## Dataset entries:

* * * *

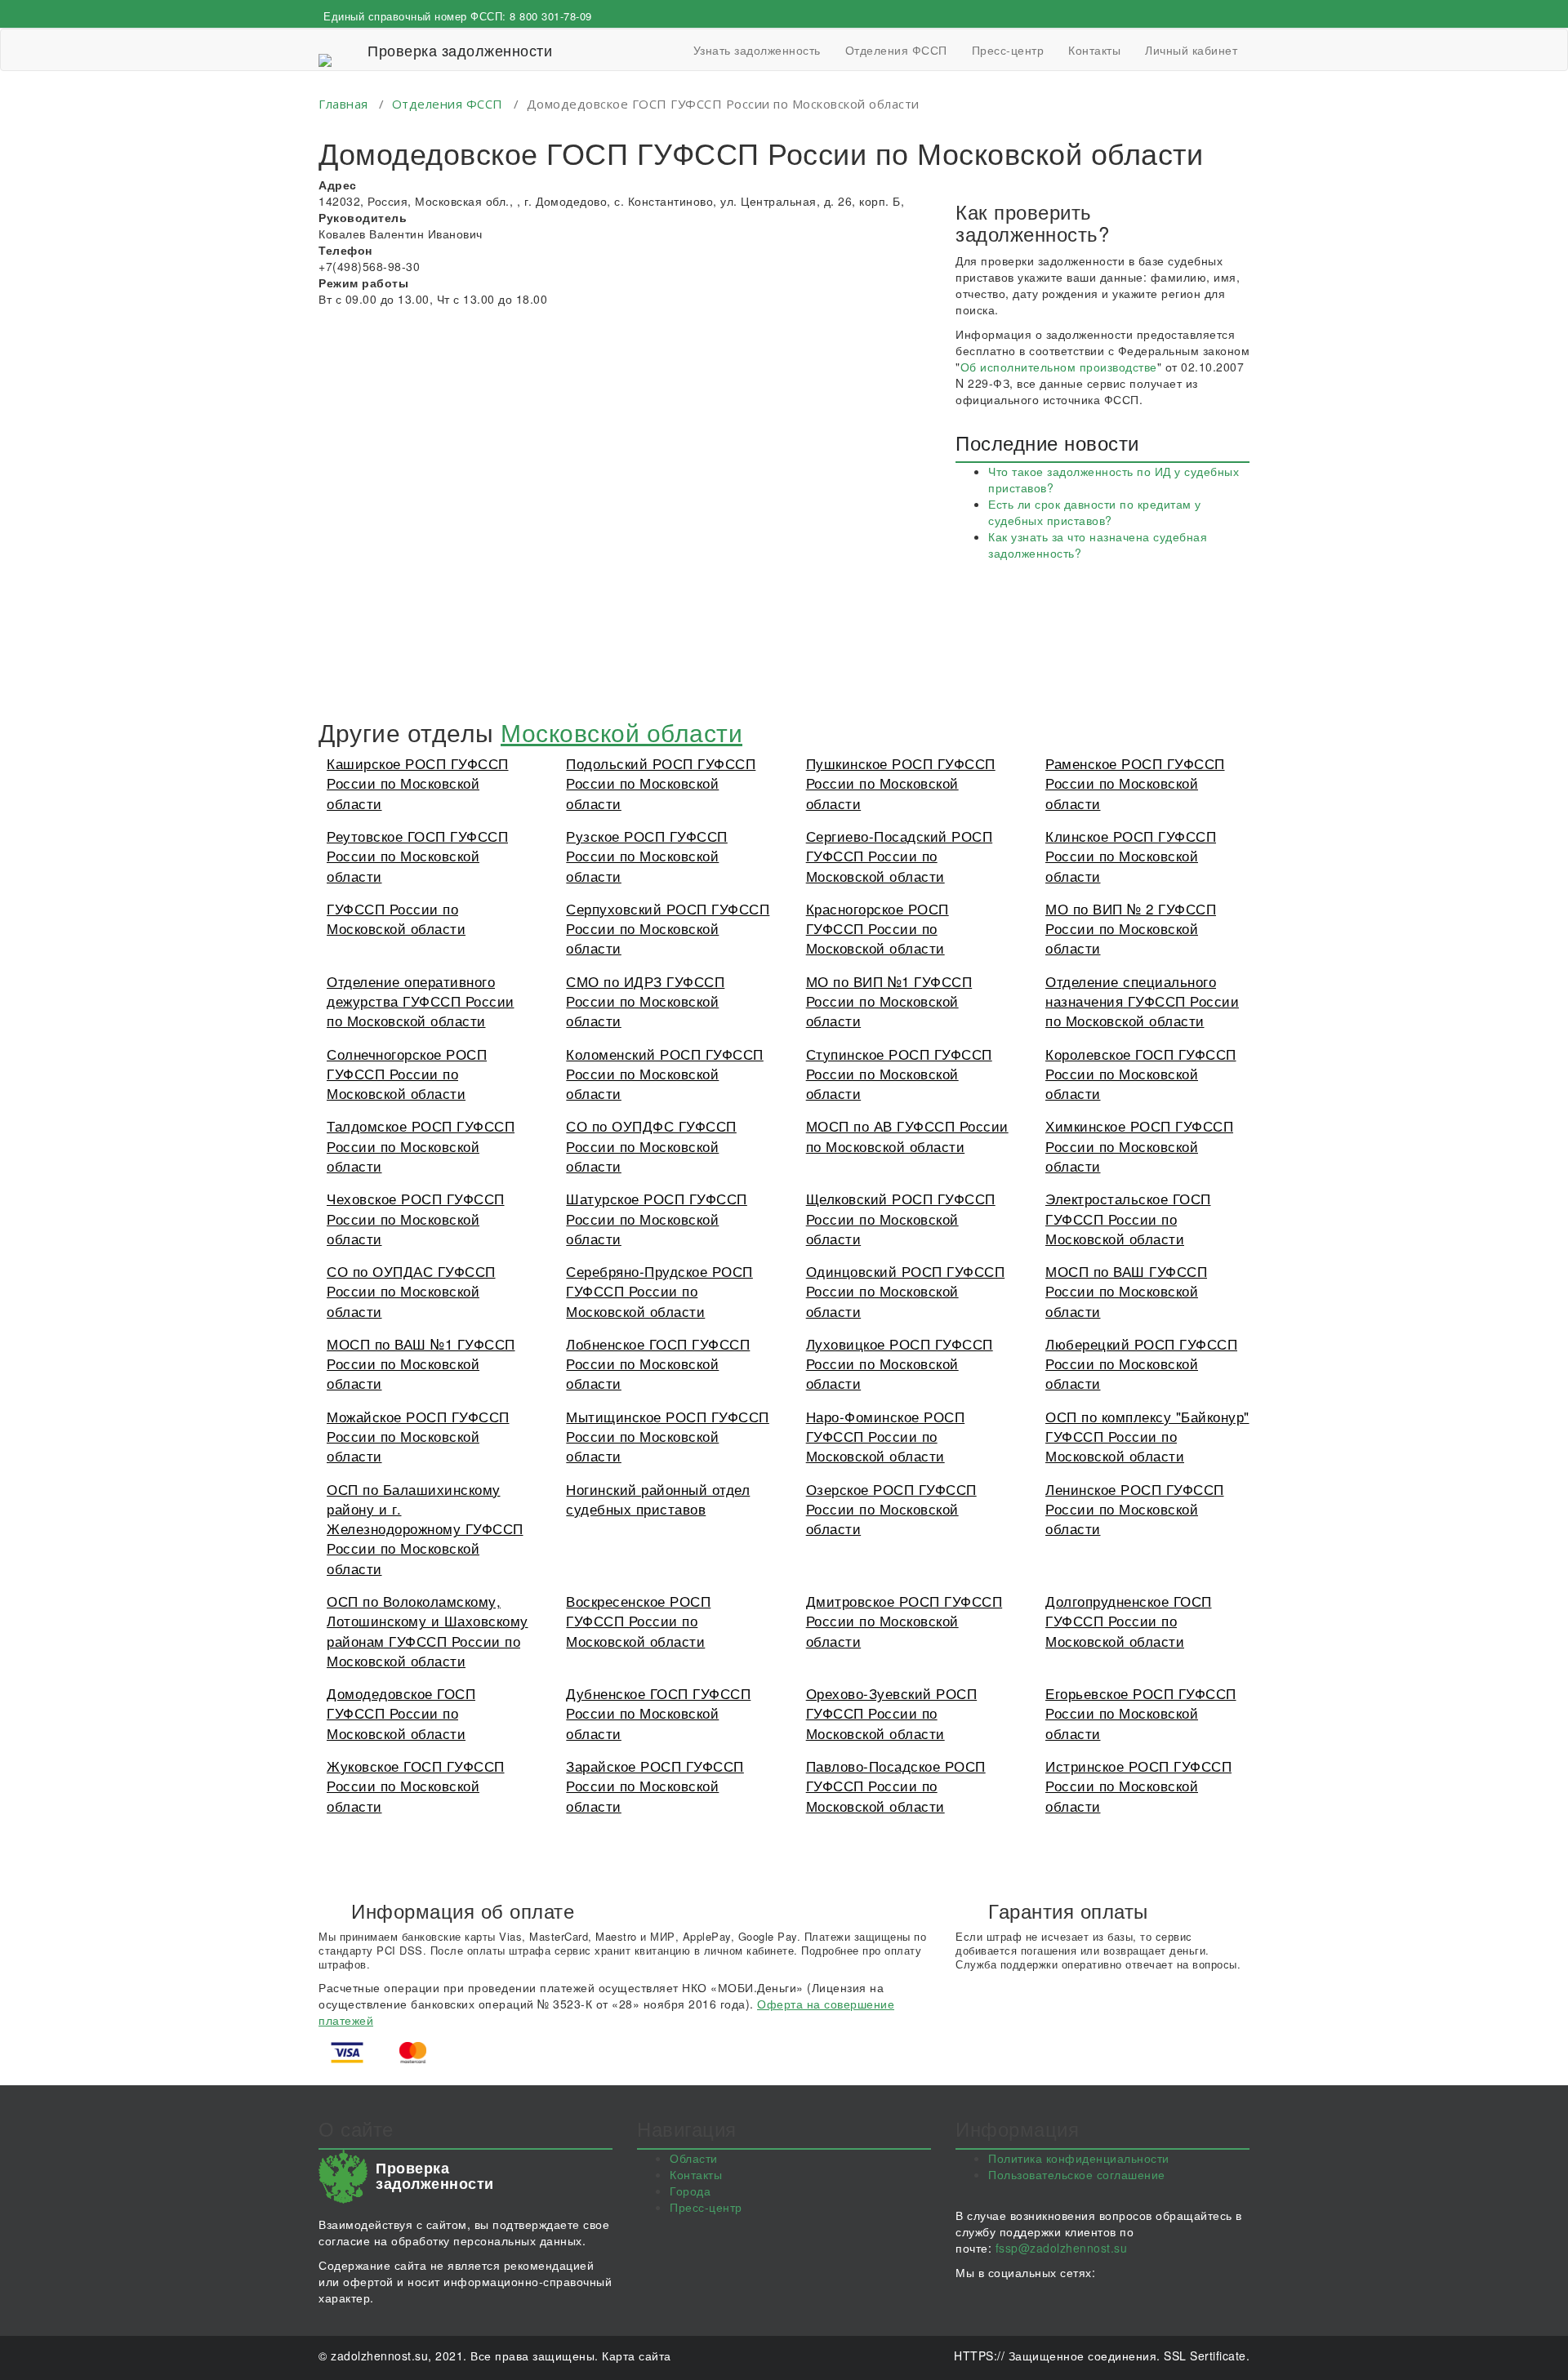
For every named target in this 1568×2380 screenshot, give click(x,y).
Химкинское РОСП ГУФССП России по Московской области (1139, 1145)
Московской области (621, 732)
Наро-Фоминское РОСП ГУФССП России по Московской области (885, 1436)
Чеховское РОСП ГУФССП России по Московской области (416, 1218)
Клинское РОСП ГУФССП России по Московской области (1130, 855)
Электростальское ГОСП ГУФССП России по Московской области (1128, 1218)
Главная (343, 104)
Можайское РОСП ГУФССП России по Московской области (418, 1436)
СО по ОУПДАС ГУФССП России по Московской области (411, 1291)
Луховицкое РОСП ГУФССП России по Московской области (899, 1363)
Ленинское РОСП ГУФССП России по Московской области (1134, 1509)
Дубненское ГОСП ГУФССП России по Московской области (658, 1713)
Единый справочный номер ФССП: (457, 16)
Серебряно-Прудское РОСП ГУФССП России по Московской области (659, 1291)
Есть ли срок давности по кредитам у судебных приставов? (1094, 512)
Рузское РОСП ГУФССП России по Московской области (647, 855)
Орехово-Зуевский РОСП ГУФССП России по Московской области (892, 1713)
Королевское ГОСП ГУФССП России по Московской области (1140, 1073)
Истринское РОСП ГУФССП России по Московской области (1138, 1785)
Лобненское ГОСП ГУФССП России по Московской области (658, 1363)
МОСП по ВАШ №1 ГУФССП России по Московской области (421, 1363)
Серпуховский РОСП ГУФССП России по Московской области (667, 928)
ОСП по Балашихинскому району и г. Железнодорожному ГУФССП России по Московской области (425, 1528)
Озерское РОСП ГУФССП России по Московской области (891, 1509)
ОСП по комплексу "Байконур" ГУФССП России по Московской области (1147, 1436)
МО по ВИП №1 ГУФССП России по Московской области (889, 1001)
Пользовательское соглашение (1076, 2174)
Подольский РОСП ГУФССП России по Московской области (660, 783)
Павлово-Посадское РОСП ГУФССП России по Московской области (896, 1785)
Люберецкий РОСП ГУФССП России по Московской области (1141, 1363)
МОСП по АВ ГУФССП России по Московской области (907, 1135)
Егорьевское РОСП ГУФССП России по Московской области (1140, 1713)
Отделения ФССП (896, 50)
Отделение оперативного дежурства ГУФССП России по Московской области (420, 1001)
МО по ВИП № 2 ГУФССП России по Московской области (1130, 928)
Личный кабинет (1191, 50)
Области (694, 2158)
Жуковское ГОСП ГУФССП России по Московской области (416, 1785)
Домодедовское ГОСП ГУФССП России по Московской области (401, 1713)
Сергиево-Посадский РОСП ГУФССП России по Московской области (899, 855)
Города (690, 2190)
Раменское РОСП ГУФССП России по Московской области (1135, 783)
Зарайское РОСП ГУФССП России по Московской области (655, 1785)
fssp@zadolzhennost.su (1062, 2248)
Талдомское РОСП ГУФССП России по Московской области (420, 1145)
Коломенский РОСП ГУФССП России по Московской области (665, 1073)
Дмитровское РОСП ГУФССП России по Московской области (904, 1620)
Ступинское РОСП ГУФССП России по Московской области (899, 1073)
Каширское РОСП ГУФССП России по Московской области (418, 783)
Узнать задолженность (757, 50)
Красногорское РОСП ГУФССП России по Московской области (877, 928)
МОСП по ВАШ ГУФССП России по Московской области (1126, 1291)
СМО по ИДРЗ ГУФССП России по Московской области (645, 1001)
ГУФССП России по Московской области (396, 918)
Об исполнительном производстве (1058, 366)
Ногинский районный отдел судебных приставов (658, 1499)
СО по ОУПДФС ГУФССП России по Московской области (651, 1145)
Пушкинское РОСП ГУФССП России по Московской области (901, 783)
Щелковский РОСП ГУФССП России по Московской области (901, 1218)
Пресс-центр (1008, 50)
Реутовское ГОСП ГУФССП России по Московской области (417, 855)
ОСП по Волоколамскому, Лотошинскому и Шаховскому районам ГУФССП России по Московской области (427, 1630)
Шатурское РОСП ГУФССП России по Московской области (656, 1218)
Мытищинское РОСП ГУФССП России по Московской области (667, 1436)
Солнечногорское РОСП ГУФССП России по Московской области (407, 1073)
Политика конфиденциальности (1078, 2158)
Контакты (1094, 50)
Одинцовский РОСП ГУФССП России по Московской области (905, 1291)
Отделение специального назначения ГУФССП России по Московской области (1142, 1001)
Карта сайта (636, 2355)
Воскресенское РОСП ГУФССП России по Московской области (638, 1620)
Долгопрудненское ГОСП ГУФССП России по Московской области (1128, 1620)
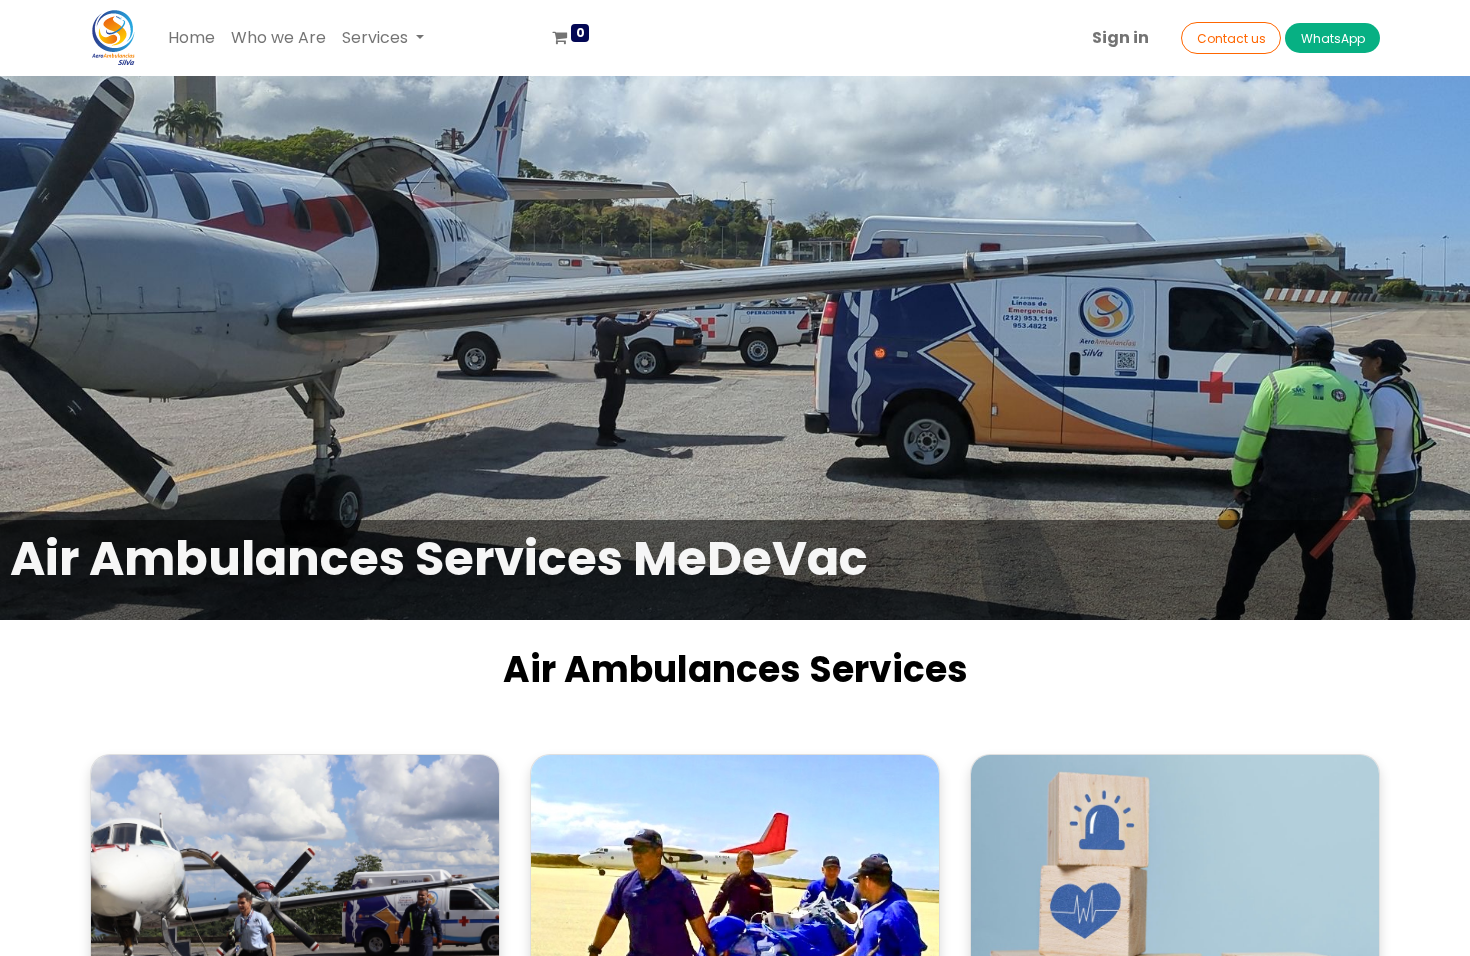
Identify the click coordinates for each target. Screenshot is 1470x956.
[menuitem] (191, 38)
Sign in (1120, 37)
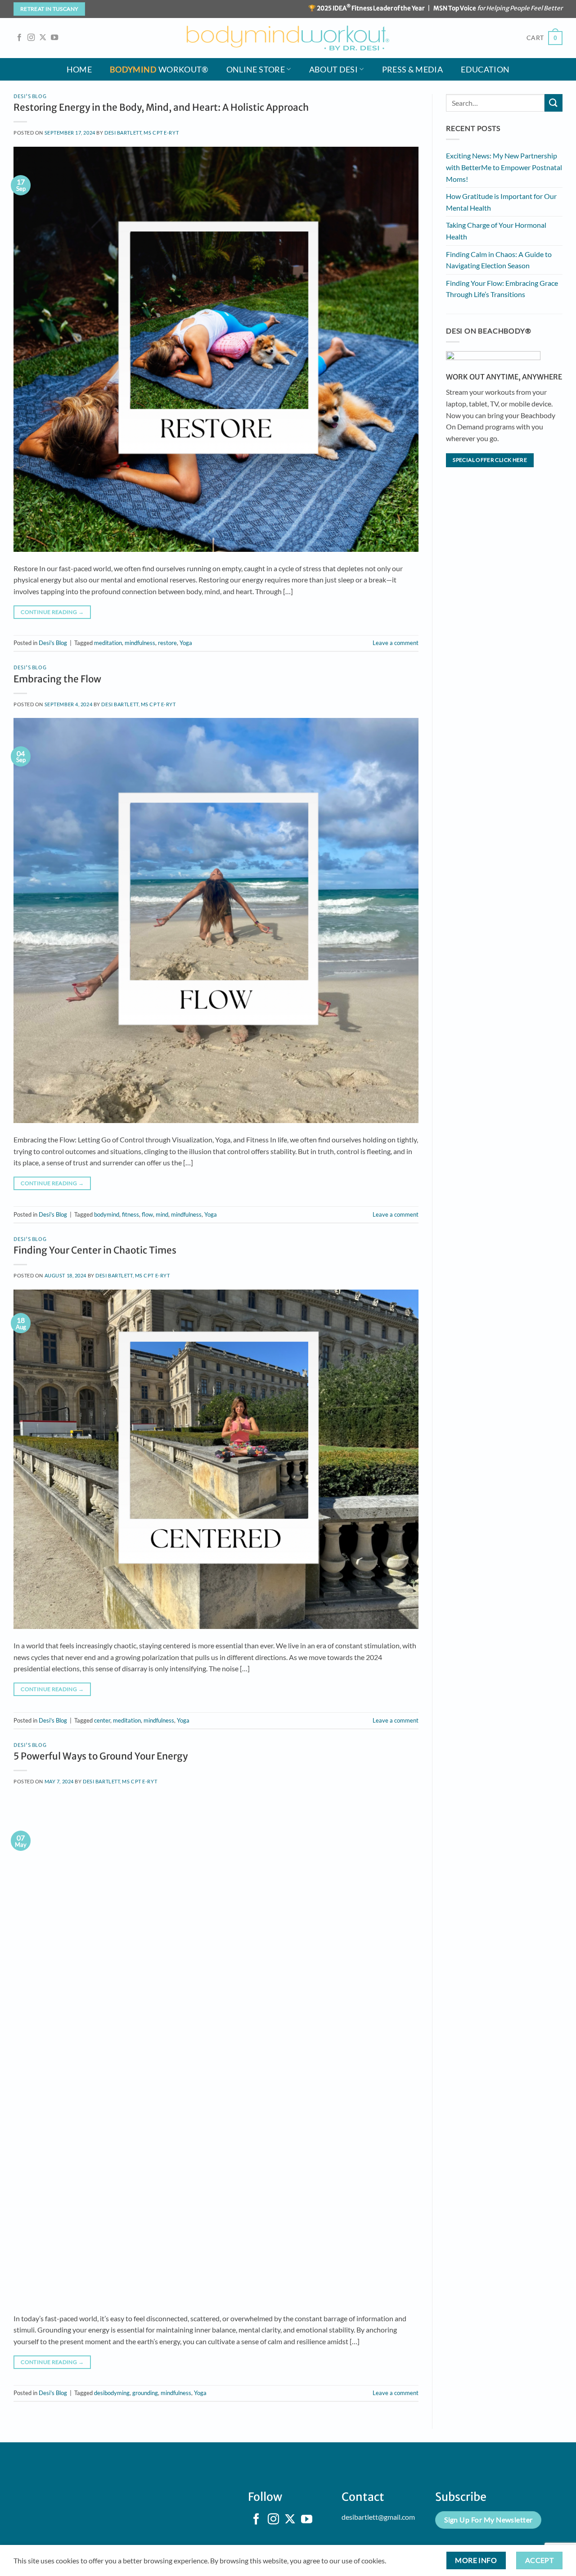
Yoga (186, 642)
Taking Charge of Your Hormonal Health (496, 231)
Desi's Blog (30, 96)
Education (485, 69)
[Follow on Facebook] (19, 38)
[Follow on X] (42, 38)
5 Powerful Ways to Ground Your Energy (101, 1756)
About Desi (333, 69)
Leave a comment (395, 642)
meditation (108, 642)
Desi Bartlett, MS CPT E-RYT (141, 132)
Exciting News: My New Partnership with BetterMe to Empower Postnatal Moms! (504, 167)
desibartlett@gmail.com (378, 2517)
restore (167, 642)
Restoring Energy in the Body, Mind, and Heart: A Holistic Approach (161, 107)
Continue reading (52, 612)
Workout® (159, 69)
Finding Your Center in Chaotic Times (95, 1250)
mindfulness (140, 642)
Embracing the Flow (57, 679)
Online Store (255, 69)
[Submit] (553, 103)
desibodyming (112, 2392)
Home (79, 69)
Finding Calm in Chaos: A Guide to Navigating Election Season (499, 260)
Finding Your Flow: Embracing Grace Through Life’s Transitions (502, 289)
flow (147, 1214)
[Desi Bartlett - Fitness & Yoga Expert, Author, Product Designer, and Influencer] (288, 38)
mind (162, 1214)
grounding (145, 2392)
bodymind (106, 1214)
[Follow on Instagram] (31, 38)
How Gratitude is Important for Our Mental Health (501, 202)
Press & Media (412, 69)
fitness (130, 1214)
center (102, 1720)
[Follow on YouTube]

* * * *

## WHAT IS EXPECTED:
Copy each line above where "Yoga" appears.

## SOLUTION TO THIS EXERCISE:
Yoga (186, 642)
[Desi Bartlett - Fitness & Yoga Expert, Author, Product Designer, and Influencer] (288, 38)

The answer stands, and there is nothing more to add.